**REQUIREMENT**
List the rows from the line containing "The image size is (631, 546)." through the line containing "Action: pos(923,214)", both included, as a numbered list with blank lines omitted.
·····
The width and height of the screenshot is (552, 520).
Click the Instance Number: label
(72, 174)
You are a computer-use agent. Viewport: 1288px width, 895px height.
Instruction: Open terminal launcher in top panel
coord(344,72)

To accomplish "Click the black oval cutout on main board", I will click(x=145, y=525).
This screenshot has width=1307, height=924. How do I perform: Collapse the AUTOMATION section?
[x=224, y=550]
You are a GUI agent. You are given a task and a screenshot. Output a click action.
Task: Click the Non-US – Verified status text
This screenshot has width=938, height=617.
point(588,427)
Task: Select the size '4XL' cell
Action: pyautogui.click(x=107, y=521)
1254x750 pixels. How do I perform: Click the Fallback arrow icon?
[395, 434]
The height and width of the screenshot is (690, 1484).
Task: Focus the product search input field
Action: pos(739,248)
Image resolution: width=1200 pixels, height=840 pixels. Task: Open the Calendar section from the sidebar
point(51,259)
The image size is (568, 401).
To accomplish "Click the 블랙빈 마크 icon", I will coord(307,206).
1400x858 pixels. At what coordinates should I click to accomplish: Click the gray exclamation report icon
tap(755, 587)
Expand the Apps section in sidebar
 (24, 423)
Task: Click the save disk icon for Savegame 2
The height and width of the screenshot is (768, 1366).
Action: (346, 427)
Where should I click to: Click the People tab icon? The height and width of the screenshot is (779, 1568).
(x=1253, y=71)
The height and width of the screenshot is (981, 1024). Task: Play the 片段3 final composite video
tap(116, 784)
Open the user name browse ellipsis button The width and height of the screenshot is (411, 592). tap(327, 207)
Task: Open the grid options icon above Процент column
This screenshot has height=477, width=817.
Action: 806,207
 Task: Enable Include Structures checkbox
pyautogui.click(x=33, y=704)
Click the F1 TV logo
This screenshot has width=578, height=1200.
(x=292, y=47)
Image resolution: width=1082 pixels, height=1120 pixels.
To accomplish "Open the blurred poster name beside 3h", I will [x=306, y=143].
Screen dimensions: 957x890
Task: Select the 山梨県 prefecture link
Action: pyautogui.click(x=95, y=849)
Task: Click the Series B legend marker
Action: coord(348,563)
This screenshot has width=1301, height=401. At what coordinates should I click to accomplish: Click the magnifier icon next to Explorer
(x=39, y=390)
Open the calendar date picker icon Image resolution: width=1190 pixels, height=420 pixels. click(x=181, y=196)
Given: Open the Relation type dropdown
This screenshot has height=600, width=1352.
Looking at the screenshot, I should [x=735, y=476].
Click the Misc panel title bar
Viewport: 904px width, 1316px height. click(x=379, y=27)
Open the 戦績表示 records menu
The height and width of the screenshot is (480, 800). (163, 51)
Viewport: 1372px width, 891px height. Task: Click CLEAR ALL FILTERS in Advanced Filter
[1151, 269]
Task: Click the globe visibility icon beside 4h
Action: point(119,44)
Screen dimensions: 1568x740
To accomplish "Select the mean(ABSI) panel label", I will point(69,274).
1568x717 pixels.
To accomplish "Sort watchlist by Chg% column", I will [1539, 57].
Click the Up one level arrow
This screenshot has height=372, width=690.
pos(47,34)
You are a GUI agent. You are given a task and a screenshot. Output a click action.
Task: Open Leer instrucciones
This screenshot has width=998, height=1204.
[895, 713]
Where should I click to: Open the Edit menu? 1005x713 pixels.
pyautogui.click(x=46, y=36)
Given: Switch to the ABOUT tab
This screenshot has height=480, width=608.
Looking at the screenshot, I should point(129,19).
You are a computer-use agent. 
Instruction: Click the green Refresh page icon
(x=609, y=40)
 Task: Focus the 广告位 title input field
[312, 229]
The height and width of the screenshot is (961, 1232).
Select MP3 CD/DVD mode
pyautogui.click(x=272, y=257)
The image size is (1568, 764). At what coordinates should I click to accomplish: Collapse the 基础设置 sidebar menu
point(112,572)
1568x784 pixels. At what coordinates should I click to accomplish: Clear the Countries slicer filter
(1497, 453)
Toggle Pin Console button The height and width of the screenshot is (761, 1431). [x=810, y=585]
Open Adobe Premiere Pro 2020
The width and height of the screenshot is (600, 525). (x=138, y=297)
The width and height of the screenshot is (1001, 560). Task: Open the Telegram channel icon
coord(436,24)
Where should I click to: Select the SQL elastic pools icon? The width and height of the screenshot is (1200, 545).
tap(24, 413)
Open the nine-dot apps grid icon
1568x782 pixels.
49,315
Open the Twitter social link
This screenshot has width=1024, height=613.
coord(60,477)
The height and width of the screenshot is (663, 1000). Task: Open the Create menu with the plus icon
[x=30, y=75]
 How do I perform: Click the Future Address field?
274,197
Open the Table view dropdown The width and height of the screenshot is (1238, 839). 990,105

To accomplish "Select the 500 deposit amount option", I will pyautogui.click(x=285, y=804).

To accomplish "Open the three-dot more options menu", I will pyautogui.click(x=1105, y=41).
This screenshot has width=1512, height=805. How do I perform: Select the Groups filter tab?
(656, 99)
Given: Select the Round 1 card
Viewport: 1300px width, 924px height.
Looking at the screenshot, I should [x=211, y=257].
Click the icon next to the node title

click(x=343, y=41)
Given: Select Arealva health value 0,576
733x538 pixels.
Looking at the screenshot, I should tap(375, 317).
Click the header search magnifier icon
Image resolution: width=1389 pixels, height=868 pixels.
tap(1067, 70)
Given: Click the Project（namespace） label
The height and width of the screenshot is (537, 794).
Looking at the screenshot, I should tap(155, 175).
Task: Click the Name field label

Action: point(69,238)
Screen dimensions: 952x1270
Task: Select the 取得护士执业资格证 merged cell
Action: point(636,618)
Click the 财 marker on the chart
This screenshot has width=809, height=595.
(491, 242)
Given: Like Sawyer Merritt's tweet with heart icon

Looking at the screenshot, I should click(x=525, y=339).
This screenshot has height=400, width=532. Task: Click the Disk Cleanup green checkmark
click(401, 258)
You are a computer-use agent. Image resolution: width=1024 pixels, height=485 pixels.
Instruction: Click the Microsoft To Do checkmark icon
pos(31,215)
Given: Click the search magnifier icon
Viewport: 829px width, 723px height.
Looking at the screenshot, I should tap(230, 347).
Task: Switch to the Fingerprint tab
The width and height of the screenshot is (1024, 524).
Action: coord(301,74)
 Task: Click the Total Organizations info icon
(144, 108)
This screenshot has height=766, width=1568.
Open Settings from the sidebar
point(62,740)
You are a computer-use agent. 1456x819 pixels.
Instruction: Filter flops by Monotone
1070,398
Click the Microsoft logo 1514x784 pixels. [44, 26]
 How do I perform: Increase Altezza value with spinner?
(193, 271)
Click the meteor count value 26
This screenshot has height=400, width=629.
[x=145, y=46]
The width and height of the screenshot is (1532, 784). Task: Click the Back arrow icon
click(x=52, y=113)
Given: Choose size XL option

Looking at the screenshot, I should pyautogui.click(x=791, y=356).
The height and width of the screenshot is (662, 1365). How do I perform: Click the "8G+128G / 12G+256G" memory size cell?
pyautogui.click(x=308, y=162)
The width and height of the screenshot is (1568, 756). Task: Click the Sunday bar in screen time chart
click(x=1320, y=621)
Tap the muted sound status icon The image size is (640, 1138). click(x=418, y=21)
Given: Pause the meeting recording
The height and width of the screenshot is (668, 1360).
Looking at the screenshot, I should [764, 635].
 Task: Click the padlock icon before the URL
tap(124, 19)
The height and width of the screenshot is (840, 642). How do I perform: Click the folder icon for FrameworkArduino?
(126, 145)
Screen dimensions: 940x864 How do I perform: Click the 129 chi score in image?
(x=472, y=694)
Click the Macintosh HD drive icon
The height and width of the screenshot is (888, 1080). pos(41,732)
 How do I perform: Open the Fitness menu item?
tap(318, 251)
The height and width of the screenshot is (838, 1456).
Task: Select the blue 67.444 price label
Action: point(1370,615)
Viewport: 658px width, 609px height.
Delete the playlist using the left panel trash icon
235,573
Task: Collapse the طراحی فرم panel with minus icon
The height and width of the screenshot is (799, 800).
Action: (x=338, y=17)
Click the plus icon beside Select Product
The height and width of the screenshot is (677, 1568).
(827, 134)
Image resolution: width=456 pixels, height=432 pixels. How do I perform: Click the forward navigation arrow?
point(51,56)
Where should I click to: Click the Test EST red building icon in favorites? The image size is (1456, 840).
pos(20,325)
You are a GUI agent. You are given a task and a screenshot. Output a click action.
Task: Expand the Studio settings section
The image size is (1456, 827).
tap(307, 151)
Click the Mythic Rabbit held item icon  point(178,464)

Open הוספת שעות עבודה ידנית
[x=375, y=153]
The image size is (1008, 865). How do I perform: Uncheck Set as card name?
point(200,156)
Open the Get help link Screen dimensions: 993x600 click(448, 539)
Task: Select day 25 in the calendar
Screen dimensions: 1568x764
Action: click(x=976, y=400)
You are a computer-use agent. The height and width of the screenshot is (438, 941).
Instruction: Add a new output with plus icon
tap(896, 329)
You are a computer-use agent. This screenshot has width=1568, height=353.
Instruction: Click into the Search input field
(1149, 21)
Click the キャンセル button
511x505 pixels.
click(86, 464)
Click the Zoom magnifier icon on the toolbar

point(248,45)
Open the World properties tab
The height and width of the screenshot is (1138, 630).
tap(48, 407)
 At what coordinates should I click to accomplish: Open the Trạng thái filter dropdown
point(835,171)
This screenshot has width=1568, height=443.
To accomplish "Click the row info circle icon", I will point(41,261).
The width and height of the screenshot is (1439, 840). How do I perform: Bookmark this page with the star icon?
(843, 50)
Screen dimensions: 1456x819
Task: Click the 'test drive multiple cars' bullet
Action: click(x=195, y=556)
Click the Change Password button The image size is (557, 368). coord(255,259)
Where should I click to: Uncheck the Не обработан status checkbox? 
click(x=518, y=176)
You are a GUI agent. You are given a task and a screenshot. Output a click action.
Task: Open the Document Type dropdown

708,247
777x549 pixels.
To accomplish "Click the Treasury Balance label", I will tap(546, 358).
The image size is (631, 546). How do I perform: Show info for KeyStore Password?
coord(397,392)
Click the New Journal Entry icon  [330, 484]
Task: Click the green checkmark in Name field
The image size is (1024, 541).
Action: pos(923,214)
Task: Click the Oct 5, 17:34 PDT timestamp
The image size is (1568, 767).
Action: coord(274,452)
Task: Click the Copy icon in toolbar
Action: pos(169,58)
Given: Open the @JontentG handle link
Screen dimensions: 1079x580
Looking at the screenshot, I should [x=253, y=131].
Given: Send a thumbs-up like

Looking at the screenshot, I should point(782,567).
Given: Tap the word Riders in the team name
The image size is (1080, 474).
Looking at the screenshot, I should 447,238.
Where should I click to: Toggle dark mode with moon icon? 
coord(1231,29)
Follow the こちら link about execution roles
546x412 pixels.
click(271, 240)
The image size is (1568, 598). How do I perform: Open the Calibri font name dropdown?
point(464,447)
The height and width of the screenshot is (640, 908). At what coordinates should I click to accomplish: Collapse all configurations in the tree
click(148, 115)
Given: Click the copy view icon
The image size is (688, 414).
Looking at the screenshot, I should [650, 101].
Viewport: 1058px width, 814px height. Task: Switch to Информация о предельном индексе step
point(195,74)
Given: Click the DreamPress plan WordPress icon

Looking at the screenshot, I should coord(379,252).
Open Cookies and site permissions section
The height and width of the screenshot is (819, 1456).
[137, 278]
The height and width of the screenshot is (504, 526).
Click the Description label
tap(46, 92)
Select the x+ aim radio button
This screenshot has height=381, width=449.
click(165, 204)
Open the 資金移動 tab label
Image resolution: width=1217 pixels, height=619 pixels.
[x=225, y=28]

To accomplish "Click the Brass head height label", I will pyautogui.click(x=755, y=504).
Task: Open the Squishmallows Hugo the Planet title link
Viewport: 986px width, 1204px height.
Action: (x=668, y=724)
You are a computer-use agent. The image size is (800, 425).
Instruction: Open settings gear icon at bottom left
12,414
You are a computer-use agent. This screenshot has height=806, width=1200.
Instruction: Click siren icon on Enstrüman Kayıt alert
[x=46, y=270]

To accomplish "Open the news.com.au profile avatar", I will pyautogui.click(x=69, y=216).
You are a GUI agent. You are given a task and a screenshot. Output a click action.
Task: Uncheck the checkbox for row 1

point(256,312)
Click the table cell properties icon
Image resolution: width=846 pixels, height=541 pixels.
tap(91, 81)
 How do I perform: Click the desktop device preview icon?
·····
**COMPLETED EXERCISE**
1. The image size is (631, 546). How do I perform: Show info for KeyStore Password?
2. coord(397,392)
3. Click the New Journal Entry icon  [330, 484]
4. Task: Click the green checkmark in Name field
5. The image size is (1024, 541).
6. Action: pos(923,214)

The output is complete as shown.